Work to complete:
Starting with the line that has "Task: Expand Country" in the records below and stopping after the line that has "Task: Click the 'Tìm kiếm' search field", output every line exactly and nothing else; skip pictures.

Records shown:
--------

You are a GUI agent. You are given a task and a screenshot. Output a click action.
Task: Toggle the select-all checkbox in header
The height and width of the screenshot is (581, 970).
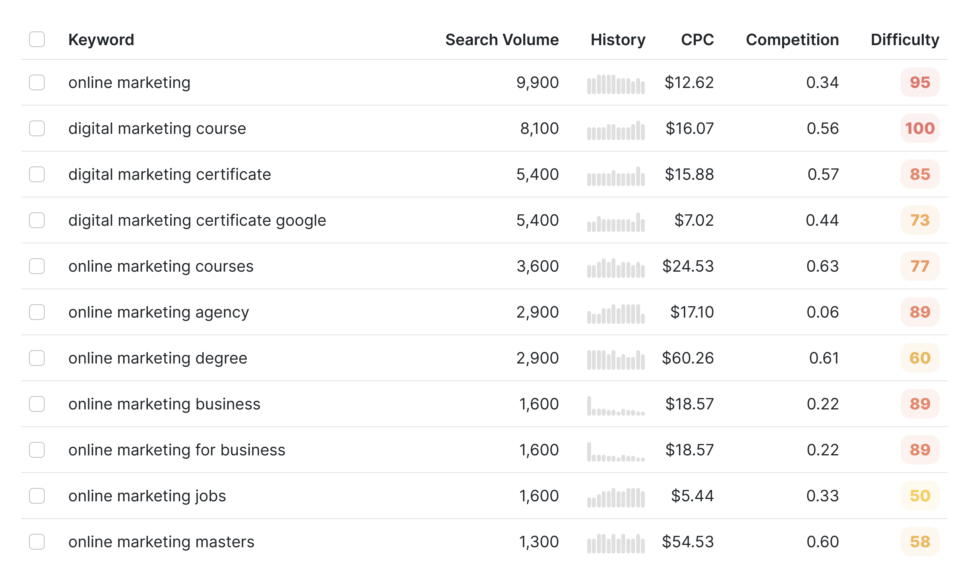(x=37, y=40)
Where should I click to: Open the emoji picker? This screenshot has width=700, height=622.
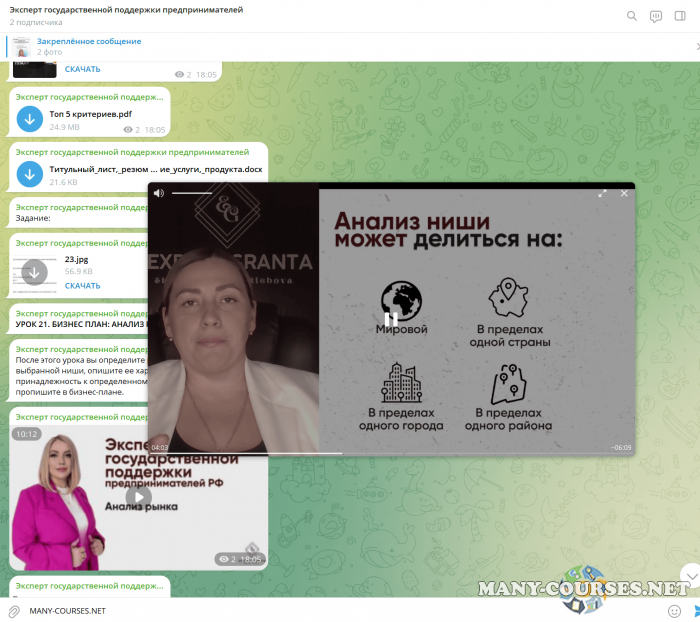[x=674, y=610]
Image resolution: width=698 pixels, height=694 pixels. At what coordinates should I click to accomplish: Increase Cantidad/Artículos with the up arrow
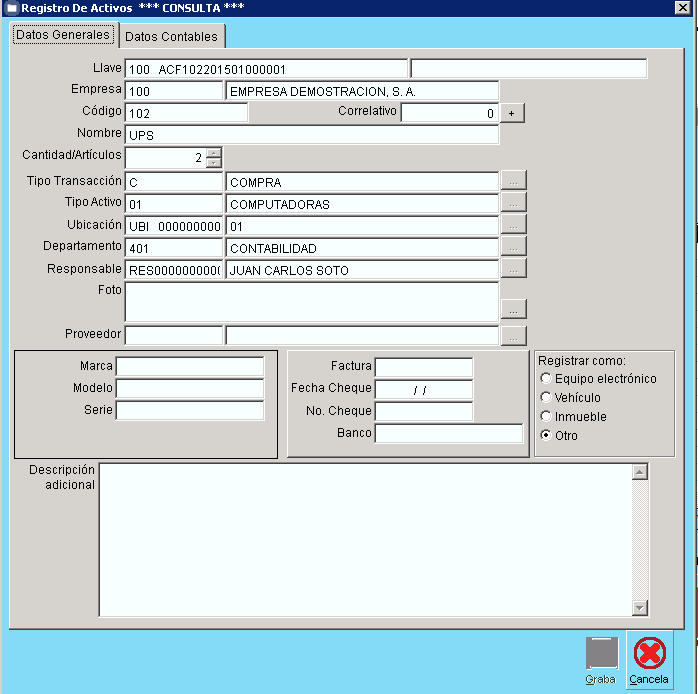pyautogui.click(x=213, y=153)
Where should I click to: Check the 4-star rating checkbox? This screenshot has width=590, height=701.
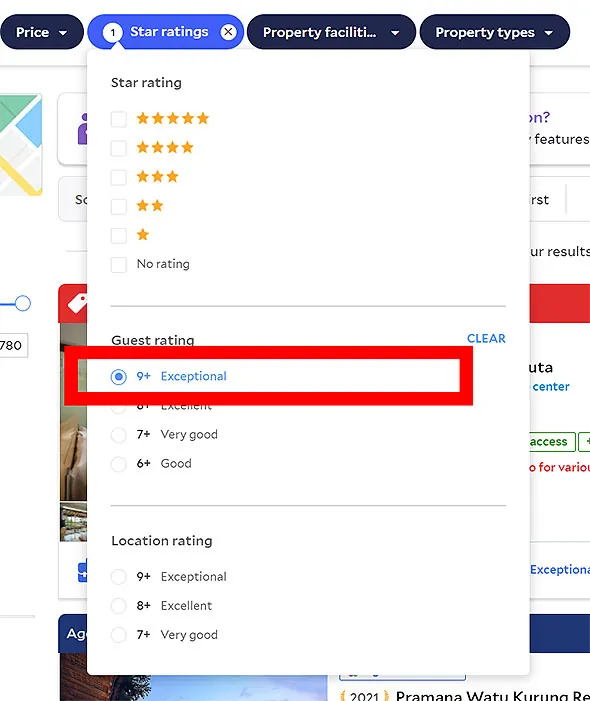click(x=118, y=148)
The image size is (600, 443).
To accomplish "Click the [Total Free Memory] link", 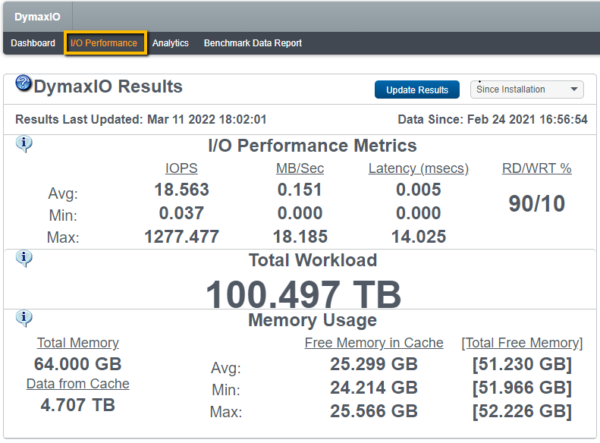I will click(x=521, y=343).
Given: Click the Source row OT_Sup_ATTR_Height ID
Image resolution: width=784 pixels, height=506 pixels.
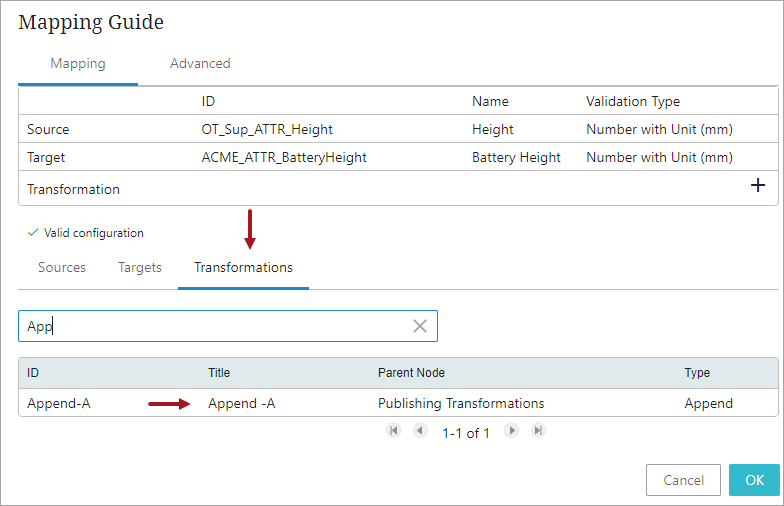Looking at the screenshot, I should click(x=267, y=129).
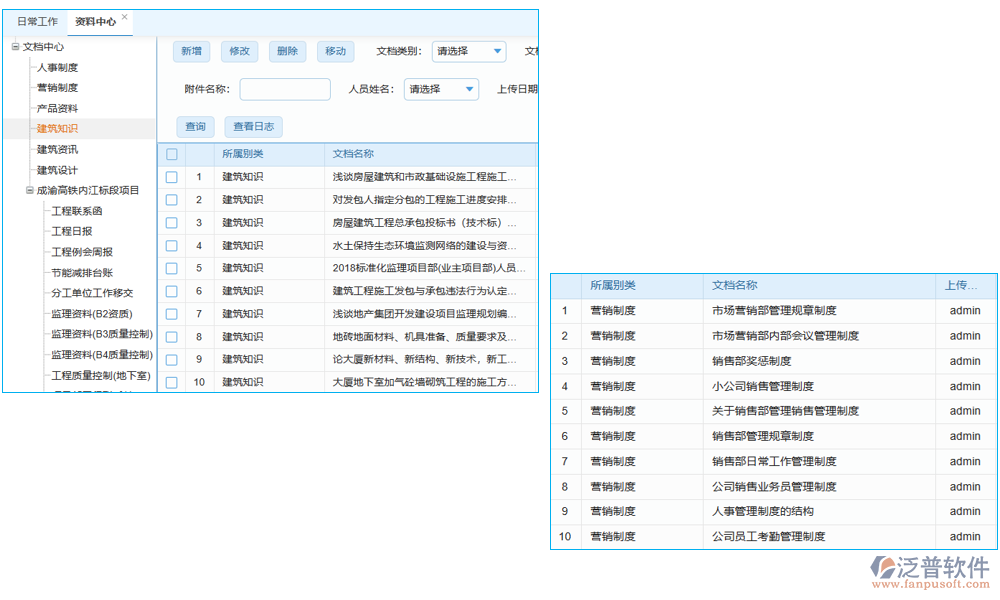Click the 查看日志 button
Screen dimensions: 1000x600
(x=254, y=127)
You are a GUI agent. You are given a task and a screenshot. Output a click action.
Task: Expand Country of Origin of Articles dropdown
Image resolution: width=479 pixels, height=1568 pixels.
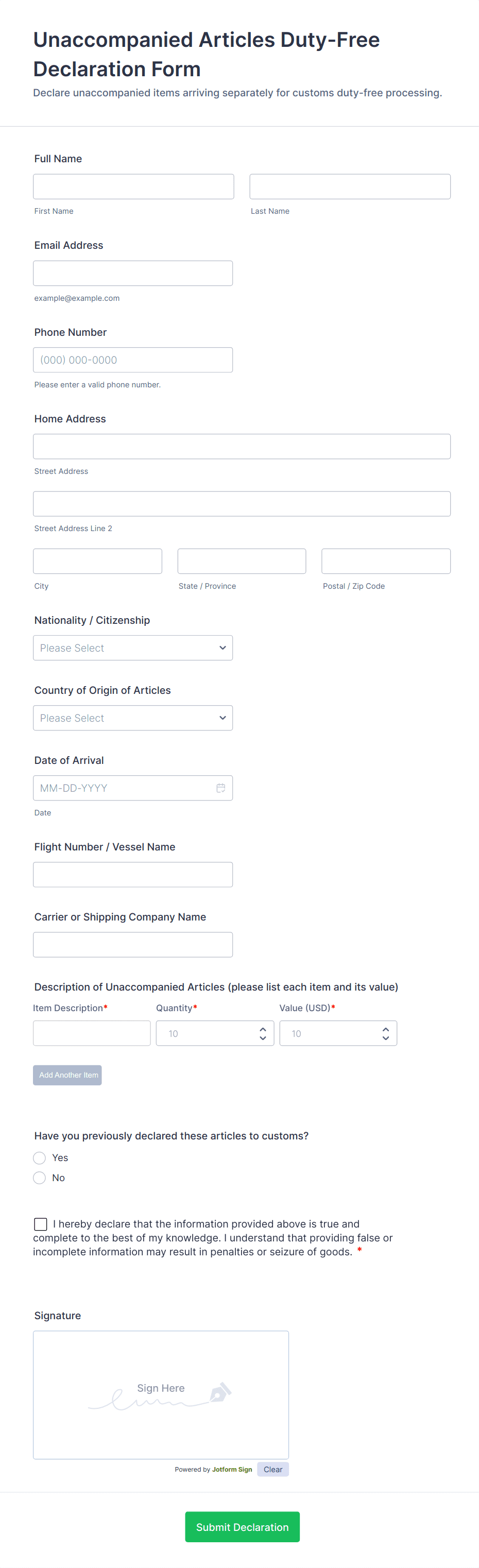pyautogui.click(x=133, y=718)
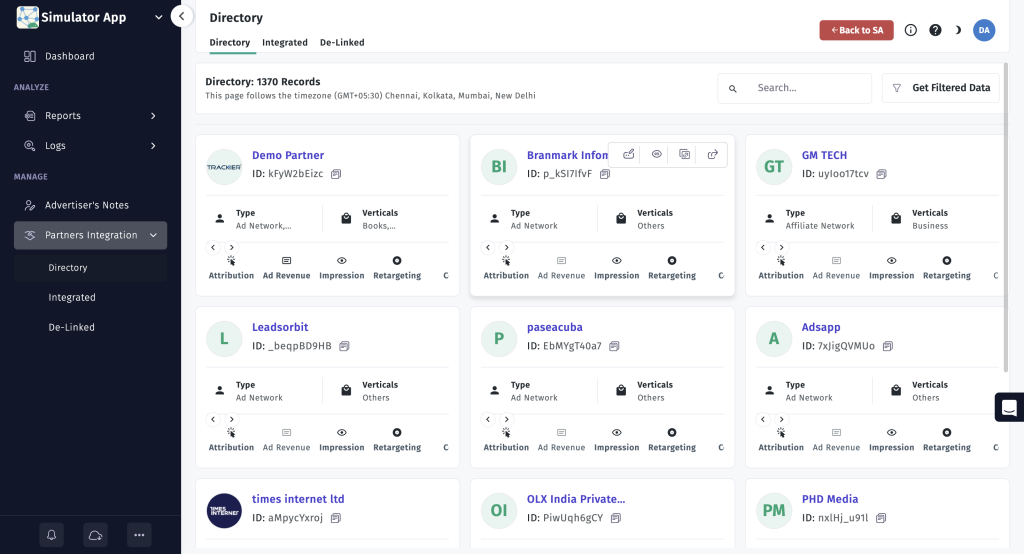Viewport: 1024px width, 554px height.
Task: Open the cloud icon in sidebar footer
Action: (x=95, y=535)
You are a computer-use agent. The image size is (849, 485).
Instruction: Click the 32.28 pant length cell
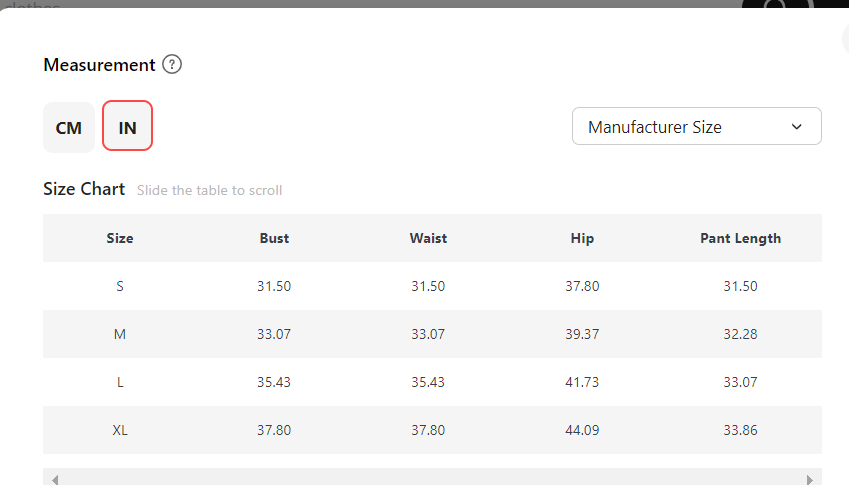(740, 334)
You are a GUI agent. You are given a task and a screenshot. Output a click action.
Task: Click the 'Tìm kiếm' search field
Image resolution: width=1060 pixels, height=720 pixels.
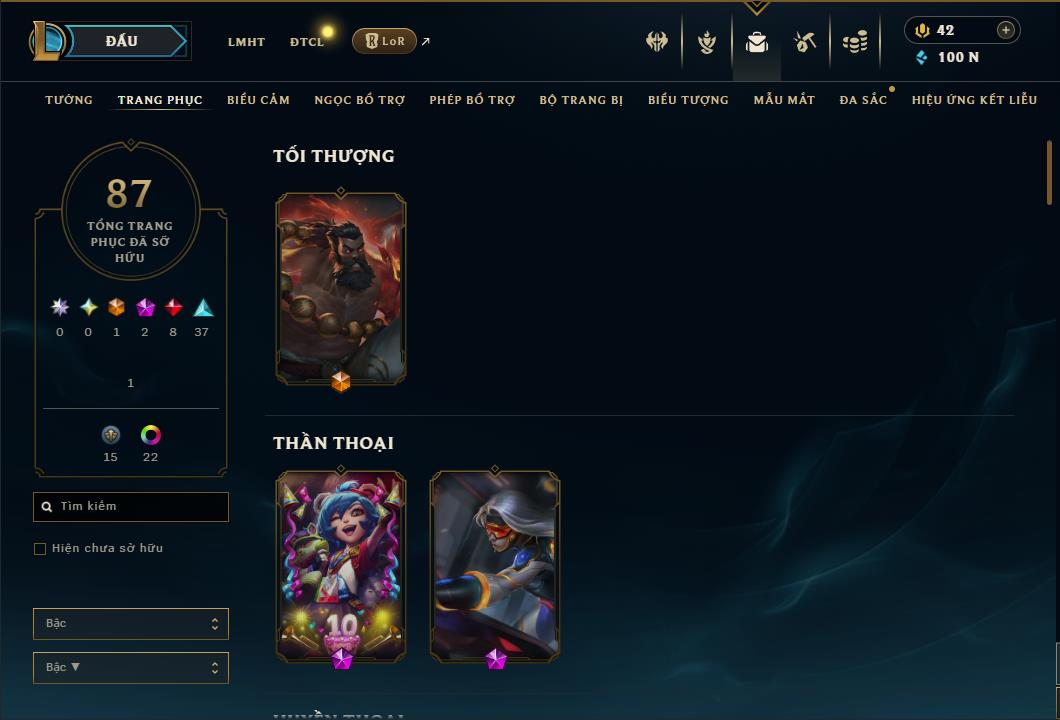pyautogui.click(x=130, y=506)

--------

Exercise solution:
Task: Expand Country of Origin of Articles dropdown
Image resolution: width=479 pixels, height=1568 pixels.
pyautogui.click(x=133, y=718)
Viewport: 1024px width, 554px height.
Task: Open the cloud icon in sidebar footer
Action: (x=95, y=535)
You are a computer-use agent. The image size is (849, 485).
Instruction: Click the 32.28 pant length cell
(740, 334)
You are a GUI agent. You are given a task and a screenshot. Output a click action.
Task: Click the 'Tìm kiếm' search field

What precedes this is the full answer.